Саялы показала глазами на врача, потом повела головой в сторону своего дома, поманила пальцем фельдшера и в сердцах зашипела: «Ух, чтоб тебя, стоит, как вбитый, иди же, иди!..»
Фельдшер опасливо покосился на врача — вдруг он упустил какой-то его жест, но врач был спокоен и, видимо, еще долго не собирался тревожить фельдшера, и тогда тот медленно направился в сторону тетушки Саялы.
— Ну как, оживил? — спросила шепотом тетушка Саялы.
— А ты как думала! — сказал фельдшер с гордостью, словно свояченица Салахова и в самом деле была мертва и оживил ее не кто иной, как он сам, этот олух, который не может разделить корм для двух ослов.
— Слава богу! — перевела дух тетушка Саялы. — Буду твоей жертвой, Махмуд, скажи ему, пусть и нам даст хоть один из этих правительственных уколов.
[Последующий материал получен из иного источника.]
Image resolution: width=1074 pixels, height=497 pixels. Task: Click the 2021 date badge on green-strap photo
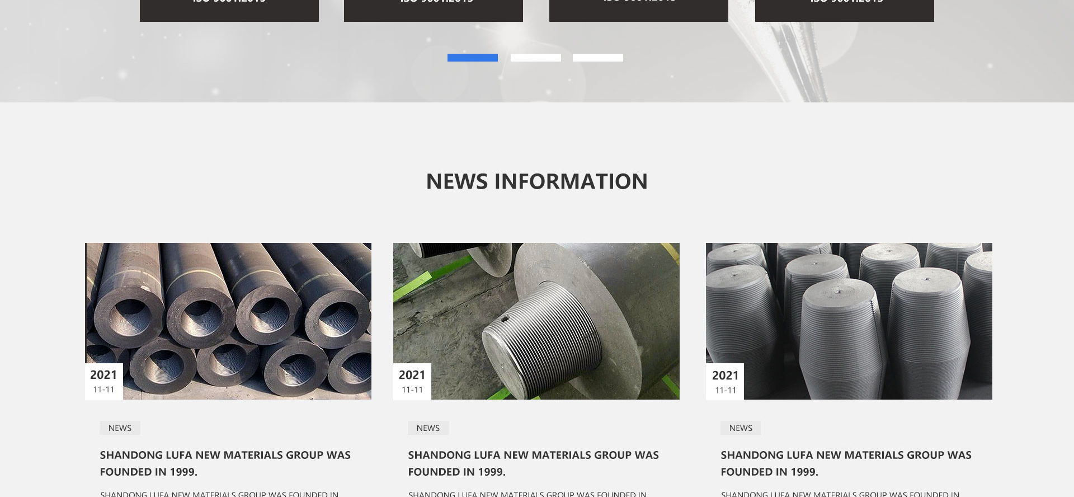click(412, 381)
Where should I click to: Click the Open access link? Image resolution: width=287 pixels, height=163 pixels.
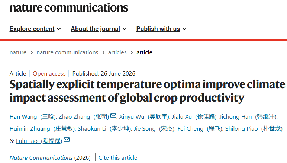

Может, у него остались лишние?..
Фельдшер удивленно уставился на нее:
— Какой укол, старая?..
— Укол, чтобы, значит, нашему старику…
— Да ты что, в своем уме?..
— Да стану я твоей жертвой, Махмуд, Не задарма же прошу. Ты только возьми у него один-единственный, малюсенький укол, а уж я что надо сделаю, окажу ему должное уважение, а? — тетушка Саялы так жалостливо взглянула на него, что фельдшер отвел глаза.
— Боже мой! — вздохнул он. — Старая женщина, и ума-то не научила, даже не думаешь, что говоришь…
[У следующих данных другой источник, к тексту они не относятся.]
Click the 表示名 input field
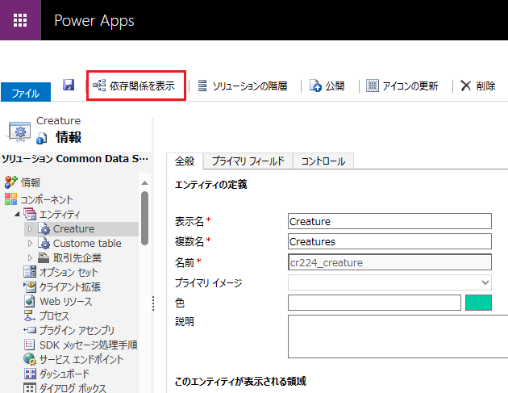coord(389,221)
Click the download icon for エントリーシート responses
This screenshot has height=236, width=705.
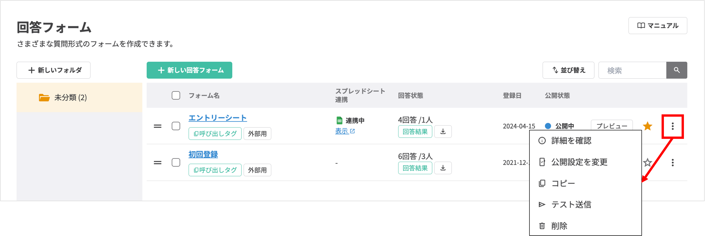click(443, 132)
Тут к ним подошел врач, и фельдшер был вынужден оборвать свою речь. Он живо отступил в сторону, уступая место врачу напротив Саялы, которая суетливо поправляла шаль на голове. Врач внимательно поглядел на старуху.
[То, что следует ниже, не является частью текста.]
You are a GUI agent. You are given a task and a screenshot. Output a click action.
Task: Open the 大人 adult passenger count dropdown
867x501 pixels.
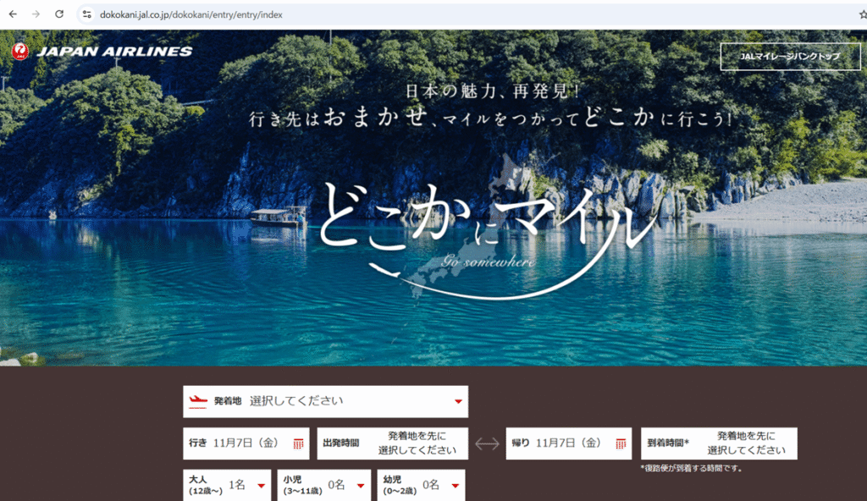(x=261, y=486)
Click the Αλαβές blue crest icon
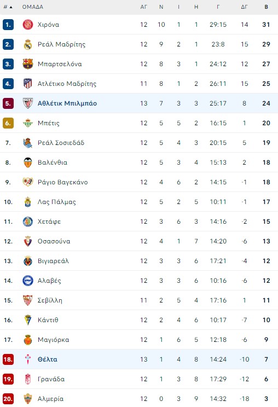This screenshot has height=407, width=278. point(28,281)
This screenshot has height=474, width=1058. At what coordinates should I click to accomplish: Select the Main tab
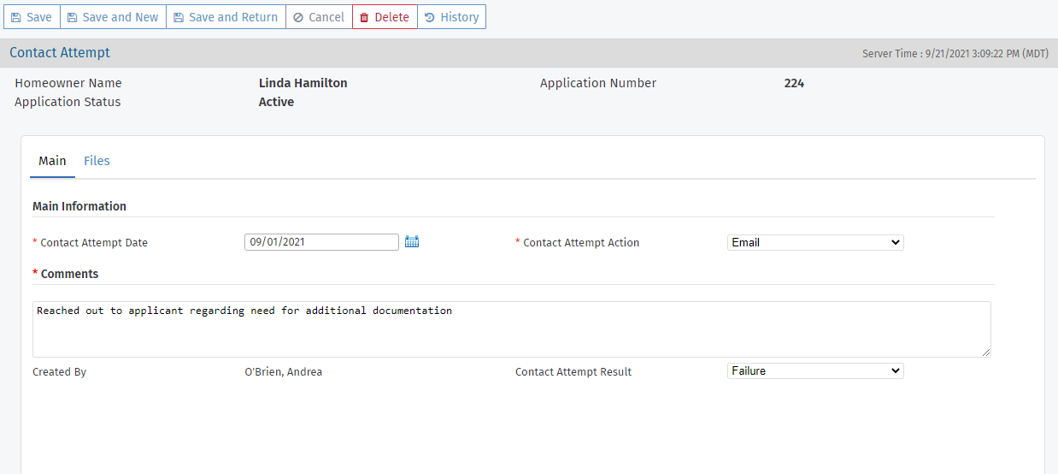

— Добро пожаловать, сынок, в наше село, — вежливо обратилась Саялы к врачу. — Дай бог тебе здоровья, долгой жизни. Как хорошо, что ты приехал.
— Вы, мамаша, кажется, родственница пострадавшей?
— Нет, уважаемый, не то чтобы родственница… Хотя в сельской местности все друг другу приходятся родственниками. И, кроме того, товарищ Салахов такой человек, дай бог ему здоровья, что грех не волноваться даже за самых дальних его родных… Но дело не в нем, — продолжала старуха, и теперь голос у нее охрип от волнения и задрожал. — Да перейдут ко мне твои боли, сынок, да жить тебе здоровым до глубокой старости, старик у меня заболел, еще с прошлого Навруз-байрама не поднимается с постели. Спасибо Махмуду — делает все, что может, но ничего не помогает.
Врач обернулся к фельдшеру:
— Чем болен?
— Боли такие, — ответил фельдшер, — в легких.
— А сколько ему лет?
— За семьдесят перевалило, сынок, перейму твои печали. Если б не эта проклятая болезнь… Крепкий был старик, — сказала Саялы, — ужасно его мучают боли, до рассвета глаз не смыкает. Стану я жертвой твоей, дохтур, дал бы ты хоть самый малюсенький из тех уколов, что привез, сделали б старику. Дело богоугодное. Мучается бедняга, смотреть жалко. Он ведь тоже был на службе государственной, служил с честью-совестью, строил колхозы, бандитов ловил…
— Делаете морфий? — снова обратился врач к фельдшеру.
— Я уже устал выпрашивать… Пишу куда надо, но никакого толку… Не посылают. Да что морфий?.. Элементарных лекарств нет…
— Так вот, поди скажи там медсестрам, что я просил дать, возьми две ампулы, — потом врач обернулся к Саялы, — сделайте ему укол — боли утихнут. Не беспокойся, мать, все будет в порядке… — И врач торопливой, деловой походкой удалился.
Саялы от счастья застыла, не в силах выговорить ни слова. Только через некоторое время она будто бы очнулась, в сердцах хлопнула себя по груди.
— Ах, убей меня аллах! Даже не поблагодарила его, — и обратилась к подошедшему фельдшеру: — Как же теперь быть, а, Махмуд?